Conference examines evolving Church

Church leaders consider postmodernity's challenges for ministry

TORONTO, ON—The existing Church needs to better understand, and communicate, the message of Jesus to a changing world.

Such was the message Brian McLaren and other emergent church leaders brought to the recent Epiphaneia (from the same root word as epiphany) Evolving Church conference held April 8 at Tyndale University College & Seminary.

Communicating Jesus' message is not about creating a new church or movement, says McLaren, a common misunderstanding he encounters from critics of his work that includes the books A New Kind of Christian, Generous Orthodoxy and The Secret Message of Jesus.

The central issue, he told about 450 leaders, is that in these days of postmodernity, "we need to recentre the gospel on Christ and the Kingdom of God."

Keynote speakers also included Blue Like Jazz author Donald Miller, who says in many churches, a "slick PR marketing style sales pitch" has been substituted for the message of Christ.

"We have accepted a free market translation of the Scripture," said Miller. "While the Church peddles an offer that will make your life better and fulfil you emotionally and in every other way, Jesus' message was different.

"Jesus essentially says, 'When you are done with all the self-centred wish fulfillment silliness—when you are ready to see the reality of life for what it really is—then come to me.'"

Miller notes that self-centeredness is even reflected in church architecture.

"We went from large, gothic architecture that emphasized the grandeur of God, to churches that looked like classrooms where we were educated. Then we went to the conference centre model where we attended seminar-like Sunday services that offered how-to advice on everything from improving our finances to raising our children."
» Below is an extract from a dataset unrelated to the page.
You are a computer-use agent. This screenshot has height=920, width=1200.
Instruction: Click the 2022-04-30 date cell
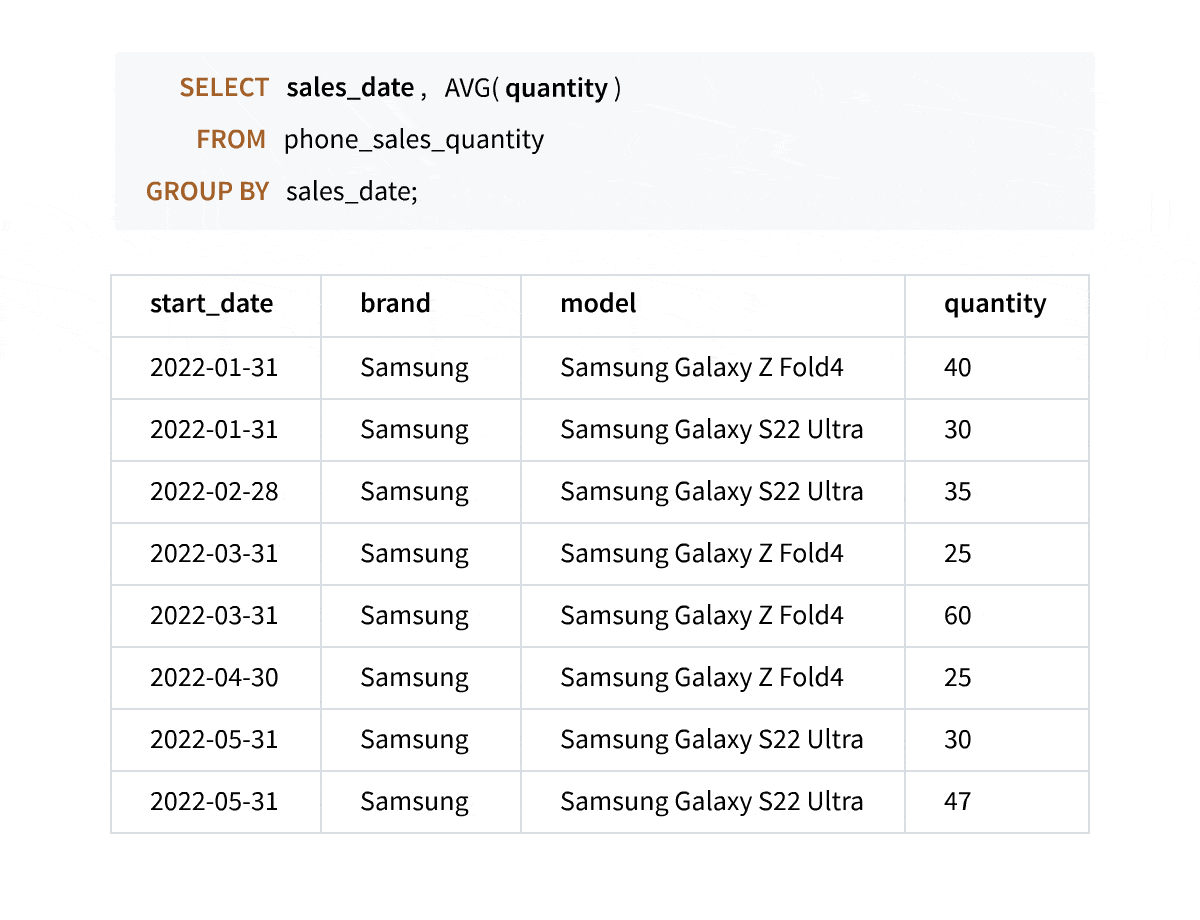point(214,677)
"Now we have gone even further, with some of our churches looking like nightclubs and coffee houses where we go to be entertained by a band or performer."
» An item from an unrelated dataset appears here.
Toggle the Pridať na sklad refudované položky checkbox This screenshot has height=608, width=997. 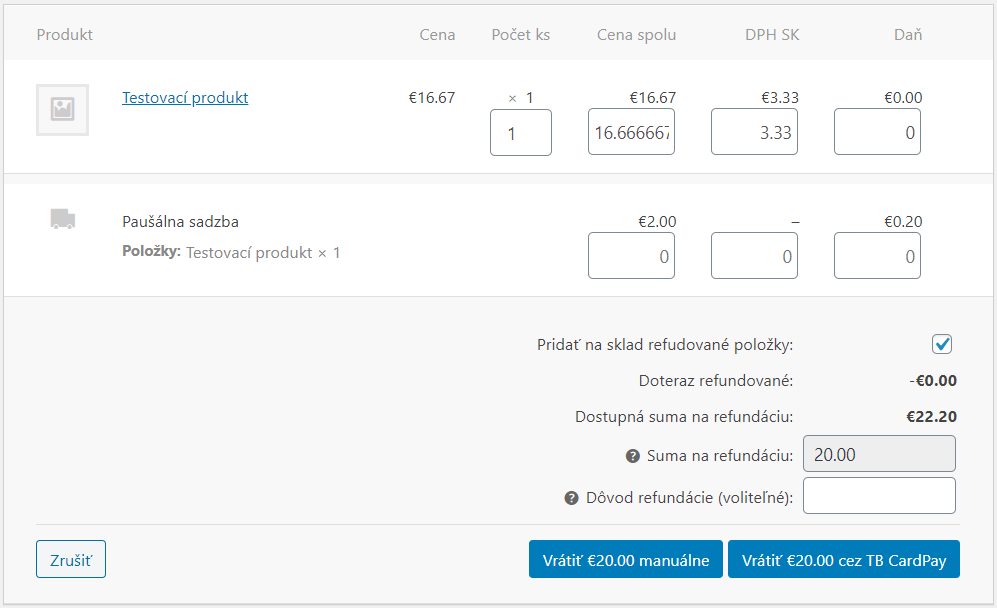(941, 343)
Other conference workshops focused on very specific areas of ministry in a postmodern world, including urban outreach, working with the poor and hospitality.

During his workshop "So what's the problem with the Bible?" Brian Walsh encouraged participants to come to terms with some of the difficulties postmodernists have in reading the Scriptures.

Walsh, a Christian Reformed Campus minister at the University of Toronto, urged participants not to dodge the problems they have with the text, nor to cop out, but to deal with the issues head on.

"We must learn to read the text with a double discernment—of the context in which it was written and of our own. We must read it narratively, inquisitively, communally, missionally and incarnationally."